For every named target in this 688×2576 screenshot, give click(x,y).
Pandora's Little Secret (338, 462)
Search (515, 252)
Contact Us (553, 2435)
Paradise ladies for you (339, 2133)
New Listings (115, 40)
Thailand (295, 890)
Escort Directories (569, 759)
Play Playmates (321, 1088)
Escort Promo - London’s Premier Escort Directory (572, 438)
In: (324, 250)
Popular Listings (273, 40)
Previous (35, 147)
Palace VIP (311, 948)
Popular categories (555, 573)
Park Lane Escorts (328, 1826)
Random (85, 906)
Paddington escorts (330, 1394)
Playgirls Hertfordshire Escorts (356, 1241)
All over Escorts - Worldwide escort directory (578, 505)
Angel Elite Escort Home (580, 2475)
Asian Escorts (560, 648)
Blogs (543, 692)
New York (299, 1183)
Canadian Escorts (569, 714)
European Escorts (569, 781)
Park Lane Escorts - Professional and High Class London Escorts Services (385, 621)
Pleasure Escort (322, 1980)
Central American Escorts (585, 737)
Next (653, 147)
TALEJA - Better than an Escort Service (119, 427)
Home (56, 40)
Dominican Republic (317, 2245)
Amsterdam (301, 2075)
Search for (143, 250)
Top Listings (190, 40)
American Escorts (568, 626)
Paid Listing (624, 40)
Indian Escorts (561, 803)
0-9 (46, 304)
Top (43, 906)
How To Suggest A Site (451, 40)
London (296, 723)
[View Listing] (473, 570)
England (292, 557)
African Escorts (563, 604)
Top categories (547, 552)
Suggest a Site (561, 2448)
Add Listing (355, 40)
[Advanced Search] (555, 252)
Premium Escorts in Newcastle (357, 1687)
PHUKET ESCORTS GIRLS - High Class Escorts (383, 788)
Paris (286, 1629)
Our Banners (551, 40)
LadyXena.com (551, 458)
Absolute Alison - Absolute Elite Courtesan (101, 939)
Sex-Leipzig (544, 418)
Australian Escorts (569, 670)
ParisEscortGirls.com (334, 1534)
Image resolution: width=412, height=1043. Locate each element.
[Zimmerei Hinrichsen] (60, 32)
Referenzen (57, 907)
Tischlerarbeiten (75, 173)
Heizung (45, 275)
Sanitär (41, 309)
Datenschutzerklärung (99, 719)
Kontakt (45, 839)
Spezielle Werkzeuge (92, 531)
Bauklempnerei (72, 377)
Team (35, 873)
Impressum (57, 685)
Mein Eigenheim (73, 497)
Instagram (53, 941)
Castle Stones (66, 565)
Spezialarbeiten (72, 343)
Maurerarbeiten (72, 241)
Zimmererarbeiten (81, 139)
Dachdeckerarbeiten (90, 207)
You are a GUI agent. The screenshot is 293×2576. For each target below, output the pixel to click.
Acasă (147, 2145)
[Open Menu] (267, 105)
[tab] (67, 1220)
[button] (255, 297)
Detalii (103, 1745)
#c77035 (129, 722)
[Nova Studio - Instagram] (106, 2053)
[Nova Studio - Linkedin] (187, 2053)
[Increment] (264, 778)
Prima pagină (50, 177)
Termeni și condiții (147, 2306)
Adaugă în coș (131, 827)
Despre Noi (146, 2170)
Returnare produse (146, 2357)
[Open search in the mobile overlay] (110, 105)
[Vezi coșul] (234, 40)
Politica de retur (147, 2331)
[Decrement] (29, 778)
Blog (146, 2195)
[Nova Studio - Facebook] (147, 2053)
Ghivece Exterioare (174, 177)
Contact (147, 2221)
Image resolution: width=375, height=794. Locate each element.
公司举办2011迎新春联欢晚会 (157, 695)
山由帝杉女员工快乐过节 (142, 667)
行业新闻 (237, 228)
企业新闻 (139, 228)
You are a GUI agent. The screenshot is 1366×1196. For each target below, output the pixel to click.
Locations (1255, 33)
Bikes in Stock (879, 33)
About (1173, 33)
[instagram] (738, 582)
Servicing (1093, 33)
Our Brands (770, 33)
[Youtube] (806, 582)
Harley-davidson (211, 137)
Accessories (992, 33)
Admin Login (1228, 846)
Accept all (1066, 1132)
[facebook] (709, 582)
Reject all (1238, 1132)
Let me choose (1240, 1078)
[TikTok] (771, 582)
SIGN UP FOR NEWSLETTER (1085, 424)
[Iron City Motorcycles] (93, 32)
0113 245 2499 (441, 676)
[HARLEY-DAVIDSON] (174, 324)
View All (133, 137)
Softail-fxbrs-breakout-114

• Your instructions
From the entries above, restate word for word the lines from the line containing "Blogs (543, 692)" to the line containing "Add Listing (355, 40)", both ends included, and nothing more.

• Reply to the exercise
Blogs (543, 692)
New York (299, 1183)
Canadian Escorts (569, 714)
European Escorts (569, 781)
Park Lane Escorts - Professional and High Class London Escorts Services (385, 621)
Pleasure Escort (322, 1980)
Central American Escorts (585, 737)
Next (653, 147)
TALEJA - Better than an Escort Service (119, 427)
Home (56, 40)
Dominican Republic (317, 2245)
Amsterdam (301, 2075)
Search for (143, 250)
Top Listings (190, 40)
American Escorts (568, 626)
Paid Listing (624, 40)
Indian Escorts (561, 803)
0-9 (46, 304)
Top (43, 906)
How To Suggest A Site (451, 40)
London (296, 723)
[View Listing] (473, 570)
England (292, 557)
African Escorts (563, 604)
Top categories (547, 552)
Suggest a Site (561, 2448)
Add Listing (355, 40)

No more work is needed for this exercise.